The three strategic vectors are listed below –
- MARS and Jupiter, which are network injection systems that require cooperation between the predator client and the victim’s mobile operator or Internet service provider (ISP) to stage an adversary-in-the-middle (AITM) attack by waiting for the target to open an unencrypted HTTP website to activate the infection or when the target visits a domestic HTTPS website that has already been intercepted using valid TLS certificates. It happens.
- Aladdin, which exploits the mobile advertising ecosystem to execute a zero-click attack that is triggered as soon as a specially crafted advertisement is viewed. The system is believed to be under development until at least 2022.
“The Aladdin system infects a target’s phone by forcing a malicious advertisement created by the attacker to appear on the target’s phone,” Amnesty said. “This malicious advertisement can be served on any website that displays advertisements.”
|
| Mapping of Intellexa’s corporate web connected to Czech cluster |
Google said the use of malicious ads on third-party platforms is an attempt to abuse the advertising ecosystem to fingerprint users and redirect targeted users to Intellexa’s exploit delivery servers. It also said it worked with other partners to identify companies created by Intellexa to create ads and shut down those accounts.
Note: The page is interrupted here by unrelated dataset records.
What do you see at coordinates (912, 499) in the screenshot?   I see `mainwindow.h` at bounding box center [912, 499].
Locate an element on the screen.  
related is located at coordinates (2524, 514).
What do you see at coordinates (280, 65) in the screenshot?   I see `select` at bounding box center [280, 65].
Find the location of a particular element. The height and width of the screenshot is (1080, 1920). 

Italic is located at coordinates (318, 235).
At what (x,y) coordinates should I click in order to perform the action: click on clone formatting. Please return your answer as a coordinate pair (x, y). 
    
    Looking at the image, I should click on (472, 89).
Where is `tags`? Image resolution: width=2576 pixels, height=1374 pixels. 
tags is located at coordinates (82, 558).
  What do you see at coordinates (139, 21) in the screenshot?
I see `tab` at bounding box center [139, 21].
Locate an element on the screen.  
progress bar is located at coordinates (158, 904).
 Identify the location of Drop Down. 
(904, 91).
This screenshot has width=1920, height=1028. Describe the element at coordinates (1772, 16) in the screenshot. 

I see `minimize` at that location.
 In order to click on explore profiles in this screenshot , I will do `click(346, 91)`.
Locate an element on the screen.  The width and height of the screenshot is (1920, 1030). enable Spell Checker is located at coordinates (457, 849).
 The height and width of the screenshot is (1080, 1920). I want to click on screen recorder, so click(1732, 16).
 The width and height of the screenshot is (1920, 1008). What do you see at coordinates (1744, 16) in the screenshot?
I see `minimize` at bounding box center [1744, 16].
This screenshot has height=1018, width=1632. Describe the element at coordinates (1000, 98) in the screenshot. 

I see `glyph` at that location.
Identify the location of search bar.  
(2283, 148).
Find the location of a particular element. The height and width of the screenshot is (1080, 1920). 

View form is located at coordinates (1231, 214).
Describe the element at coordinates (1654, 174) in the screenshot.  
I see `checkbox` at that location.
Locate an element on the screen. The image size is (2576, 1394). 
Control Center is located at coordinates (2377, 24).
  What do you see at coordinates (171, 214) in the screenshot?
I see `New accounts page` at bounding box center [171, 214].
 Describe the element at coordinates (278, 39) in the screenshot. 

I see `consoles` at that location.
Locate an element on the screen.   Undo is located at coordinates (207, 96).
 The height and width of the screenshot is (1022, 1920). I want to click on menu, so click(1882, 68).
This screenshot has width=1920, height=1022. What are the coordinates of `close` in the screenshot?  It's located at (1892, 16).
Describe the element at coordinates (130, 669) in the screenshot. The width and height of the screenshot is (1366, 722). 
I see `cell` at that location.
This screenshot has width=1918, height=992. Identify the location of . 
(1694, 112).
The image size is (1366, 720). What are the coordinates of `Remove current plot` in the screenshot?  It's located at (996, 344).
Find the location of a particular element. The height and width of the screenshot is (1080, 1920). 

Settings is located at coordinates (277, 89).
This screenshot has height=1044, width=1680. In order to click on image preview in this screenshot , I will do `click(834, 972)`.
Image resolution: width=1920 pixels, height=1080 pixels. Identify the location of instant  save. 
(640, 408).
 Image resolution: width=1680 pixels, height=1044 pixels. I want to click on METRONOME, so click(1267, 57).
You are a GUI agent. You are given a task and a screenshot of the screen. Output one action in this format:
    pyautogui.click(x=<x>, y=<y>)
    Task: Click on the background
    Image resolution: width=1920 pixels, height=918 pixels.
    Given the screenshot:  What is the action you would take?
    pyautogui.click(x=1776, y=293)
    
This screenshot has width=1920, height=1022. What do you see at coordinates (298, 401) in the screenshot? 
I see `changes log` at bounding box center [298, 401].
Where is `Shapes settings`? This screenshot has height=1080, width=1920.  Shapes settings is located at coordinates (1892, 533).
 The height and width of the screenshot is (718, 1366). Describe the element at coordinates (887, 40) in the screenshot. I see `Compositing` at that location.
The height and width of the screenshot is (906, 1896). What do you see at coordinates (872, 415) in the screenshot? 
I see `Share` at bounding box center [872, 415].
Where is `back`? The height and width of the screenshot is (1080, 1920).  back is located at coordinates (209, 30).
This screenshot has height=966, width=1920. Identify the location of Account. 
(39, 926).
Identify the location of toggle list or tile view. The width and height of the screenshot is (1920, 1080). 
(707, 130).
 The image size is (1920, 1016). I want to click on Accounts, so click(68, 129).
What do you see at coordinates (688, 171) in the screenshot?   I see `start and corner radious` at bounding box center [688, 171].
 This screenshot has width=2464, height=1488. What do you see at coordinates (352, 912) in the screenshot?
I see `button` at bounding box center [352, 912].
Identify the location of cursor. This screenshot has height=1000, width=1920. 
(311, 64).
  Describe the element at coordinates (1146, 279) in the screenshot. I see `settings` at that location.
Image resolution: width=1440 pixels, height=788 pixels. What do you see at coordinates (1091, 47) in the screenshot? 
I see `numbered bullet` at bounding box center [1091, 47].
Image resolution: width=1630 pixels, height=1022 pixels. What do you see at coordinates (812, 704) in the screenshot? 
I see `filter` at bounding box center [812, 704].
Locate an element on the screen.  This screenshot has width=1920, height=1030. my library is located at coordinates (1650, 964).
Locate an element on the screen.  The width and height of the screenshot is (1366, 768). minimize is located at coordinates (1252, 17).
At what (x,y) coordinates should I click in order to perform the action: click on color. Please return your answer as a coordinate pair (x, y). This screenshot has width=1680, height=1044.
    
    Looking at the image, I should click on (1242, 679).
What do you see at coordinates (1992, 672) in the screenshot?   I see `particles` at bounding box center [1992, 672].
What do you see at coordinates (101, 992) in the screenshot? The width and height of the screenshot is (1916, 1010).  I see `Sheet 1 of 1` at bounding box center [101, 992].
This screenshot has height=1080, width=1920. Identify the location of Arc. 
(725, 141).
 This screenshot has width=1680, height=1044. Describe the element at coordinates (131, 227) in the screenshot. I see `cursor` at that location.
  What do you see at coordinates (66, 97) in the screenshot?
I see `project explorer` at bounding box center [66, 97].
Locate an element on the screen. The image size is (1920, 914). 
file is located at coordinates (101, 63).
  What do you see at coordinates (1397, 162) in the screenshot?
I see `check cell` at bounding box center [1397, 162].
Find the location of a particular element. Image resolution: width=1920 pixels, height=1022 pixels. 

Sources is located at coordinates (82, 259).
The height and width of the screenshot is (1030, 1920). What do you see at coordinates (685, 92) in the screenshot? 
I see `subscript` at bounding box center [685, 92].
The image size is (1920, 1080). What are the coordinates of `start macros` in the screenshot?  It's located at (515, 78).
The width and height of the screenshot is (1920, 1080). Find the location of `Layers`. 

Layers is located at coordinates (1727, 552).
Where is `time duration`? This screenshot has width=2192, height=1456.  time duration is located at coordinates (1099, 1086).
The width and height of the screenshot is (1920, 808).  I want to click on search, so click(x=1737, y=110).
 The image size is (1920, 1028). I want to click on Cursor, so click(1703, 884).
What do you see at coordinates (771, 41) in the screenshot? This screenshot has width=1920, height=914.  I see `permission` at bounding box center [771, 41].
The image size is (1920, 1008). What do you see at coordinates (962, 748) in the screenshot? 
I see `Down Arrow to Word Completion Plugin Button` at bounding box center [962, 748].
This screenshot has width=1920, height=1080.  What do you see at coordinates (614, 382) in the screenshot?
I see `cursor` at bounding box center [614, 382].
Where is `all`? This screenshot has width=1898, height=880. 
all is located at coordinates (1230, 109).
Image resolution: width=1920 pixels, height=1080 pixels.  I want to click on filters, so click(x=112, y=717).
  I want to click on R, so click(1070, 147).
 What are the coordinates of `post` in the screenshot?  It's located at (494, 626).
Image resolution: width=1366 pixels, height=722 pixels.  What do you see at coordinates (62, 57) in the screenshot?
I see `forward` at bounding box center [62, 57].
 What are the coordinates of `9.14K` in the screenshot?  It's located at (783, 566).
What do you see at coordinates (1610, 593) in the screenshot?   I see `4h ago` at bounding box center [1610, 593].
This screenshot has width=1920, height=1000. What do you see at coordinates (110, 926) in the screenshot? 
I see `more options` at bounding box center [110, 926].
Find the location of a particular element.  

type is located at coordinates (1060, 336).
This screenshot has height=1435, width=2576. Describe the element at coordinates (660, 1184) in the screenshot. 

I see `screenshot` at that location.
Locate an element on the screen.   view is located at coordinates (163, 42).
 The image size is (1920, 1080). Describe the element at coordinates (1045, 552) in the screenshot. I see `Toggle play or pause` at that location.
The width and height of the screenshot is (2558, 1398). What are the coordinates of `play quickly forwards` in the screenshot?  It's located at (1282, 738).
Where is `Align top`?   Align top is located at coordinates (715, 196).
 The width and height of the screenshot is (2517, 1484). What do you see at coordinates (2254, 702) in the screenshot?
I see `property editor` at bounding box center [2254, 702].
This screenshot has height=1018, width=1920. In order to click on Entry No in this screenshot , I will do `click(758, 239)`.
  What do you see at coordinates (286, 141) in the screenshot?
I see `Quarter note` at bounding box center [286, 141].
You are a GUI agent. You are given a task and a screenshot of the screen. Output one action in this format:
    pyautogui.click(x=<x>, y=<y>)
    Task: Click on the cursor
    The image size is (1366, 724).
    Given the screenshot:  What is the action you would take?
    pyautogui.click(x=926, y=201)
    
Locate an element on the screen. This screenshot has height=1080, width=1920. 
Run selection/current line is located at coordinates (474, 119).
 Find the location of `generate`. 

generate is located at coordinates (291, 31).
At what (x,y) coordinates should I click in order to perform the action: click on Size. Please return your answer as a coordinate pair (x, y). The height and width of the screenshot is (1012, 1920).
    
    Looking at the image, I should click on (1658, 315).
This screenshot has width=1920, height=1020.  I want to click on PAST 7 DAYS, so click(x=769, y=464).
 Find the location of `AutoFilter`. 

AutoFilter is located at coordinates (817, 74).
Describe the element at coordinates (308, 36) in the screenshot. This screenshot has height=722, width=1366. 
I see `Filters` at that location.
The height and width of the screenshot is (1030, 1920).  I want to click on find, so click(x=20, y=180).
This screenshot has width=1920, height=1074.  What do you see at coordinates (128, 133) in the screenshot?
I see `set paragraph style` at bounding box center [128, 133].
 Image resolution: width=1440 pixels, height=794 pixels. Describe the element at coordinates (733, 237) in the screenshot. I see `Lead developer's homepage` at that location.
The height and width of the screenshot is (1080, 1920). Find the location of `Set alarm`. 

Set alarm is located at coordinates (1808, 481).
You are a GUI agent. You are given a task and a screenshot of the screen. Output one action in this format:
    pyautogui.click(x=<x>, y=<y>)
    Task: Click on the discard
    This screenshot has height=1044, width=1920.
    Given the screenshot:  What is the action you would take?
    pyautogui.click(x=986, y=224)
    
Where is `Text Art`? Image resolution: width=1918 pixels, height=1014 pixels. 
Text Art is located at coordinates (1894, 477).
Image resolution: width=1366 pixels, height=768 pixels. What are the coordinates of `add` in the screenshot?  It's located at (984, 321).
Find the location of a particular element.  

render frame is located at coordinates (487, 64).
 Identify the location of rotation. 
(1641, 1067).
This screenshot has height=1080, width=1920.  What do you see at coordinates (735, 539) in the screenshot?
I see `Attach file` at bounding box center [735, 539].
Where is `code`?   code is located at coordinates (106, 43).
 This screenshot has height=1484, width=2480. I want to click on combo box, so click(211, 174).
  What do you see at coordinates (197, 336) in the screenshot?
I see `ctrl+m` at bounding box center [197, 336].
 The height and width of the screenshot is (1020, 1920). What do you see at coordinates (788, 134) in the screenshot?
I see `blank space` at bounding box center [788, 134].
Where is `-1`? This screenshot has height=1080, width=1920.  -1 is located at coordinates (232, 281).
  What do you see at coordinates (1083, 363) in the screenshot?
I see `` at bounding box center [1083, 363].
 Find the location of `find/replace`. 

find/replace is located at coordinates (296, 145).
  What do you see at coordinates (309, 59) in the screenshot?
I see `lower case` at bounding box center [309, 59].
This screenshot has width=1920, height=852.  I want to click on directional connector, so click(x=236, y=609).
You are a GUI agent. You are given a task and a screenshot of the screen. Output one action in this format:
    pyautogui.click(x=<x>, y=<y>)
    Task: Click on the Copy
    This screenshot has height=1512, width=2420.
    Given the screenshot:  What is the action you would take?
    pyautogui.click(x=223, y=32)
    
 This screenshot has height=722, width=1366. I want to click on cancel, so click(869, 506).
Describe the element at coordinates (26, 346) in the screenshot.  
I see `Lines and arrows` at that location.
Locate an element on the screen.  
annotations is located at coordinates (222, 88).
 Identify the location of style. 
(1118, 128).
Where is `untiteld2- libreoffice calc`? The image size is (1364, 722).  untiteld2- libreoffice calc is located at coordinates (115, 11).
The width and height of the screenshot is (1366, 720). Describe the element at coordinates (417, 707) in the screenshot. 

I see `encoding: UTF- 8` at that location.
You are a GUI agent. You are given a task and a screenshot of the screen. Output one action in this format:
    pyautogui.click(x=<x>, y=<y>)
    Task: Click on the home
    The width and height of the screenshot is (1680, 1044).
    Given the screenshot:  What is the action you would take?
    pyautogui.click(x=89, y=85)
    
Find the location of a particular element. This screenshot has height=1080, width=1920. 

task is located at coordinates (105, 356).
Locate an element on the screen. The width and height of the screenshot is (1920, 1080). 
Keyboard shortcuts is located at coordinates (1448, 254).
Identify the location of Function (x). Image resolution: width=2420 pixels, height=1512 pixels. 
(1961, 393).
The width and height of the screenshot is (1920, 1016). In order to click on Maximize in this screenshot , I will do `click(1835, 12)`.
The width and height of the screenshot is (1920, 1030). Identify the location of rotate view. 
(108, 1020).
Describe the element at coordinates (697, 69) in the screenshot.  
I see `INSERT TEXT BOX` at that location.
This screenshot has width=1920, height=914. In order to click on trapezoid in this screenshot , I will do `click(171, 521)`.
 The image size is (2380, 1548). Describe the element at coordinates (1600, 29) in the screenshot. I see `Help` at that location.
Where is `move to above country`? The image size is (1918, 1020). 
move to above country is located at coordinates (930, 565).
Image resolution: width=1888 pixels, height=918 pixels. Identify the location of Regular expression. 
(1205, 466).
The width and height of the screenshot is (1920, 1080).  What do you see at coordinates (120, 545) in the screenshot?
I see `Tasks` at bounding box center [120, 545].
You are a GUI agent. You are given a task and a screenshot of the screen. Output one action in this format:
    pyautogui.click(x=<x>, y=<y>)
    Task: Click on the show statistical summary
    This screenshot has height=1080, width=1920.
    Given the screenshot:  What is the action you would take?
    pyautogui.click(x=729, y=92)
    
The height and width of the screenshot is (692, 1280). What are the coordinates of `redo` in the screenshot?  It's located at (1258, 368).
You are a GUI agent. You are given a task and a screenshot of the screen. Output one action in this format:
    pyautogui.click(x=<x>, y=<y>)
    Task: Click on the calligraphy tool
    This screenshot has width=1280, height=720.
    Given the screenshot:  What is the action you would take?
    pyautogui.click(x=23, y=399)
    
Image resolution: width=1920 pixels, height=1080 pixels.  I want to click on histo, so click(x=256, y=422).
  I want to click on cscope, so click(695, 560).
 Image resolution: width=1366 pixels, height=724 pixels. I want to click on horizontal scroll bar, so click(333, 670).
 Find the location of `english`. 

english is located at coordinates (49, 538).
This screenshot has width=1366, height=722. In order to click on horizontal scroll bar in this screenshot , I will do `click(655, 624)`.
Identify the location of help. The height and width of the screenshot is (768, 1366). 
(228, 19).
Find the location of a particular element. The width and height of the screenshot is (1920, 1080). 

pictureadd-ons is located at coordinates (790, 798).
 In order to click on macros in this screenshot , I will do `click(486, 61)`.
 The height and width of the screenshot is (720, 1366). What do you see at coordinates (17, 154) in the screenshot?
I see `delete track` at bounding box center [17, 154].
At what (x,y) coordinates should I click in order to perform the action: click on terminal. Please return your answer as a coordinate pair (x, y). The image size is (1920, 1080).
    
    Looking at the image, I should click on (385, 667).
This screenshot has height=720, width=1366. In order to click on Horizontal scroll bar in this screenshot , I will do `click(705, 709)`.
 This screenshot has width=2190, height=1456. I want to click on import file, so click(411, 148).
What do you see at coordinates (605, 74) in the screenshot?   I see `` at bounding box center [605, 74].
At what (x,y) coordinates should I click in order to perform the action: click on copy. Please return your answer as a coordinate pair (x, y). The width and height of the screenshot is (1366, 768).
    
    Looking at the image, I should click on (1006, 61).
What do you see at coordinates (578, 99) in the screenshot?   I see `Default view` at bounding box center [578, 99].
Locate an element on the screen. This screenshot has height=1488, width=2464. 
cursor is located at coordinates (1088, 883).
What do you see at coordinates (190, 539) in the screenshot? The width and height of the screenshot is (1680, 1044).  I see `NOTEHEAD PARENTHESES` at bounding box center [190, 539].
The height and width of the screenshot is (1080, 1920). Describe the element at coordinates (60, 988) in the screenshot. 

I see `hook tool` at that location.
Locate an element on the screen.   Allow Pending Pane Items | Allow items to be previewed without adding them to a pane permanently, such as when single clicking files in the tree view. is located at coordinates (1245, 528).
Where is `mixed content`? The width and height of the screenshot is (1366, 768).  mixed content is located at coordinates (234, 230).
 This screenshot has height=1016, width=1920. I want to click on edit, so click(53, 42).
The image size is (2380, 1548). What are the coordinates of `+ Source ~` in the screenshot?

In a separate report, Recorded Future said it has discovered two companies called Pulse Advertise and Morningstar TEC that are operating in the advertising sector and possibly linked to the Aladdin infection vector. Additionally, there is evidence of Intellexa customers located in Saudi Arabia, Kazakhstan, Angola and Mongolia still communicating with Predator’s multi-layered infrastructure.
In contrast, customers in Botswana, Trinidad and Tobago and Egypt saw communications shut down in June, May and March 2025, respectively. “This may indicate that these entities stopped using the Predator spyware around that time; however, it is also possible that they simply modified or moved their infrastructure setup.”